Well, I can’t argue with that: no question about it, this woman is in the business of fiction. Make the most straightforward statement of fact about Islam’s oppression of women and she’ll point out that Islam isn’t the only religion that’s “built on the premise that people do not fully control what happens to them.” As for secularism, what’s so great about it? After all, it “has not brought women’s freedom or equality in the West.” Besides, what do words like “freedom” and “oppression” really mean, anyway? Everyday life “is rarely a case of being free or oppressed, choosing or being forced.” And while we’re at it, forget the idea of universal rights: “Can there be a liberation that is Islamic? Does the idea of liberation…capture the goals for which all women strive? Are emancipation, equality, and rights part of a universal language or just a particular dialect?” To drive the point home, Abu-Lughod tells us about her Palestinian aunt who’s oppressed not by Islam but by – guess who? – Israel, and whose love for the Koran is the only thing that keeps her going. So there! In the lives of women like her aunt, “terms like oppression, choice, and freedom” are “blunt instruments for capturing the dynamics and quality of their lives.
What about honor killing? Abu-Lughod’s criticism isn’t directed at the practice itself but at “the unsavory politics of [the Western] conception of honor crimes,” which fails to appreciate the profound “moral code” of communities that pride themselves on their “commitment to honor.” Even to use the term “honor killing,” she says, is to stigmatize such communities while embracing “a comforting phantasm that empowers the West and those who identify with it.” She’s drawn up a whole list of reasons why talking about honor crimes is a bad thing:
First, it simplifies morality and distorts the kinds of relations between men and women that exist in societies where honor is a central value. Second, defining honor crimes as a unique cultural form too neatly divides civilized from uncivilized societies, the West and the rest. Third, the obsession with honor crimes erases completely the modern state institutions and techniques of governance that are integral to both the incidence of violence and the category by which they are understood. Finally, thinking about honor crimes seems to be a sort of “antipolitics machine” that blinds us to the existence of social transformations and political conflict.
One way in which Abu-Lughod trivializes the oppression of Muslim women is by accusing Westerners of “trivializ[ing] gender issues in the United States and Europe.” It was Christians, not Muslims, she reminds us, who burned women as witches in colonial Salem. She even claims that frat-house gang-rapes are considered “acceptable” in the U.S. (Huh?) Why, she asks, haven’t any of the would-be saviors of Muslim women “taken up the cause of oppressed Jewish women, or questioned proud proof of the continuity of Judaism that is pinned on genetic markers passed down from father to son among the priestly group known as Cohens?” (No, I have no idea what she’s talking about either.)
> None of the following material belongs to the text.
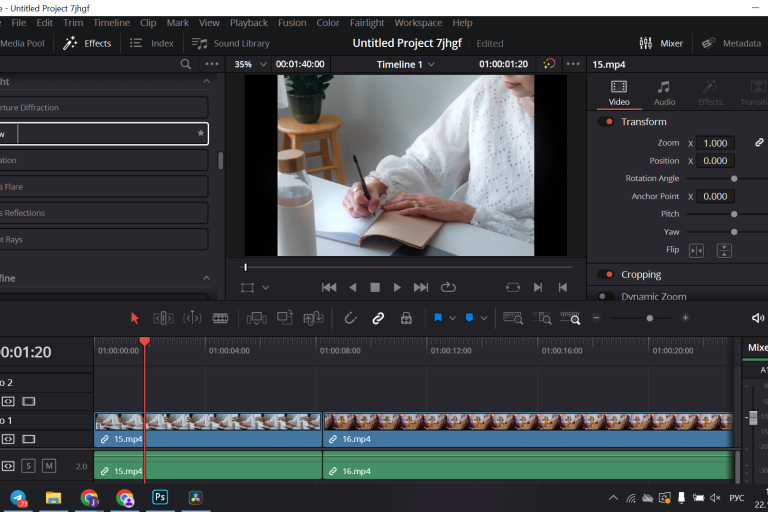Select the arrow Selection Mode tool

pyautogui.click(x=135, y=318)
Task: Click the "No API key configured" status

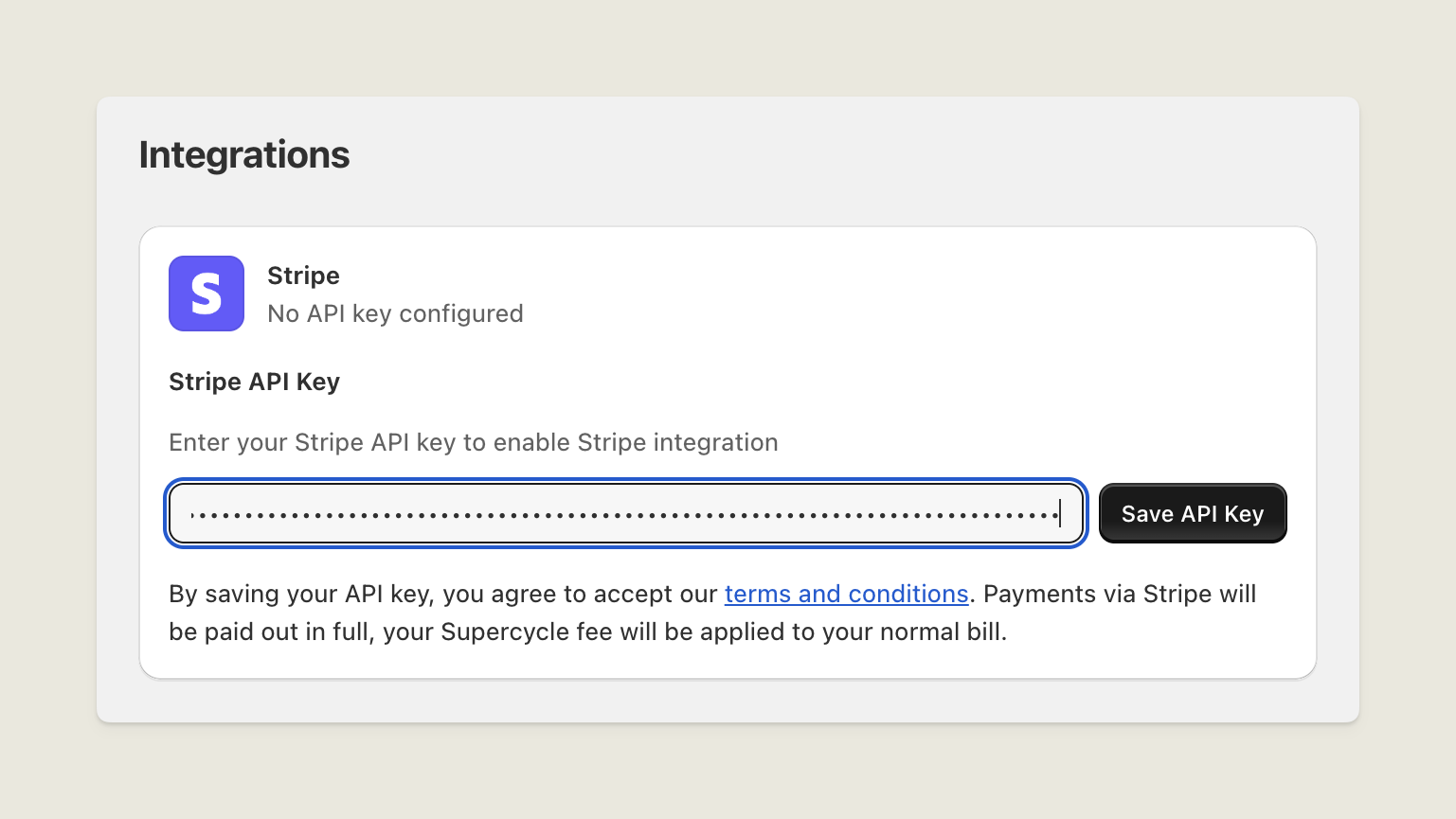Action: 395,313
This was a tough book to get through. I had to keep putting it down. The world-class dishonesty, the willingness to deny the real suffering of women and girls in order to prop up the poisonous religion that’s responsible for that suffering – and to impugn the motives of noble people who do care – made me livid. Columbia University should be ashamed to employ this brazen propagandist; Harvard University Press should be disgusted with itself for publishing her repulsive book.